Alarming number of patients hospitalised with COVID-19 continue to suffer symptoms for over a year, study finds

A new study has found an alarming number of people hospitalised with COVID-19 do not feel fully recovered more than a year later, highlighting the need for healthcare services to support patients with Long COVID.

The UK research found only one in four people hospitalised with COVID-19 feel fully recovered a year later. 

The study, published on Scimex, found the most common ongoing Long COVID symptoms were fatigue, muscle pain, physically slowing down, poor sleep and breathlessness.

Long COVID is the term used to describe the effects of coronavirus that continue or develop long after initial infection. Many doctors are urging Kiwis that have contracted the virus to rest to help avoid being affected by long COVID.
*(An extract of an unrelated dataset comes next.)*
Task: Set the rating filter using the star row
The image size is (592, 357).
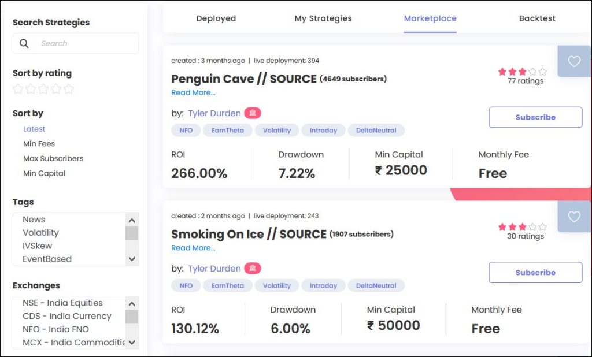Action: [x=43, y=90]
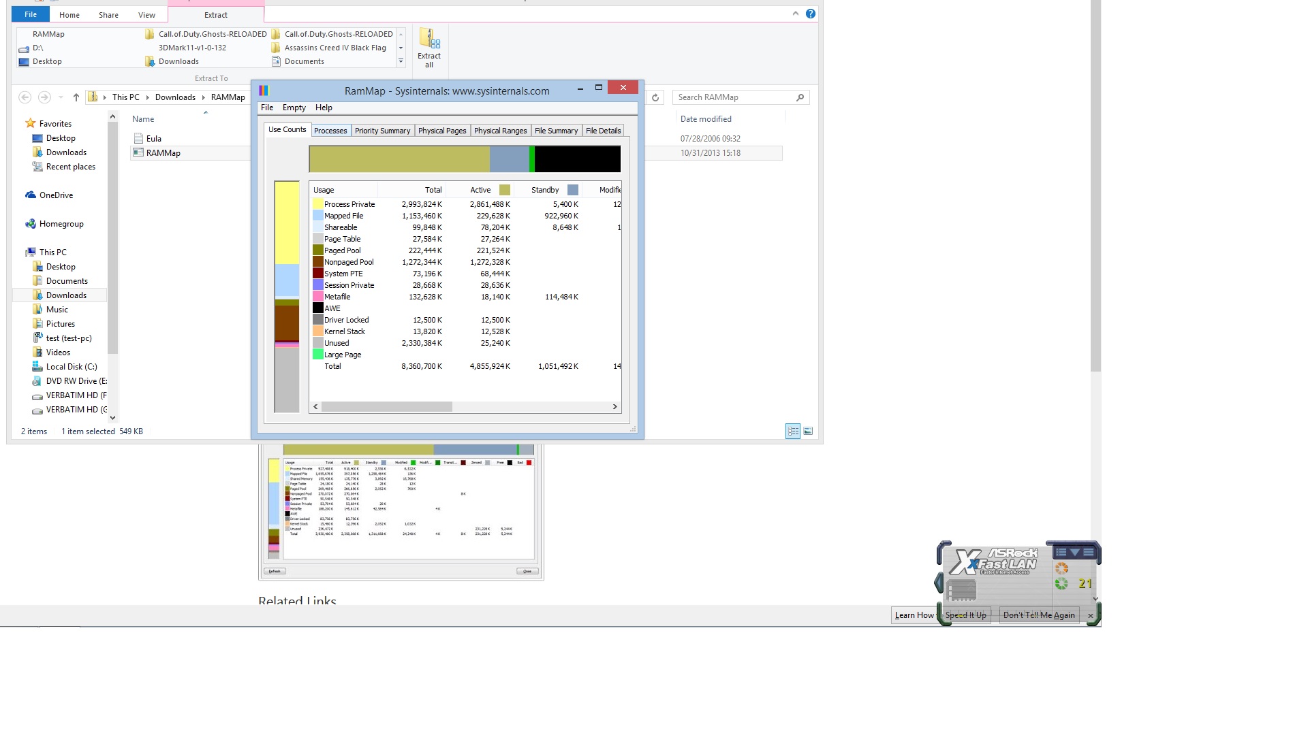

The study also highlights the lack of treatment for Long COVID sufferers, saying there is likely an "enormous burden" from an ever-growing cohort of patients.

"The limited recovery from 5 months to 1 year after hospitalisation in our study across symptoms, mental health, exercise capacity, organ impairment, and quality-of-life is striking," one of the study's leads Dr Rachael Evans said.

Women, people with obesity and patients who need mechanical ventilation in hospital were less likely to feel fully recovered after a year and were at higher risk for more severe ongoing health impairments. 

One of the study's leads Professor Christopher Brightling said the data highlights the urgency for effective interventions as there are no specific therapeutics for long COVID.

"Our study highlights an urgent need for health-care services to support this large and rapidly increasing patient population in whom a substantial burden of symptoms exist, including reduced exercise capacity and substantially decreased health-related quality of life 1 year after hospital discharge," Prof Brightling said. 

"Without effective treatments, Long COVID could become a highly prevalent new long-term condition."

The study is being presented at the European Congress of Clinical Microbiology & Infectious Diseases (ECCMID) and is being published in The Lancet Respiratory Medicine.

So far more than 890,000 people in New Zealand have caught the virus.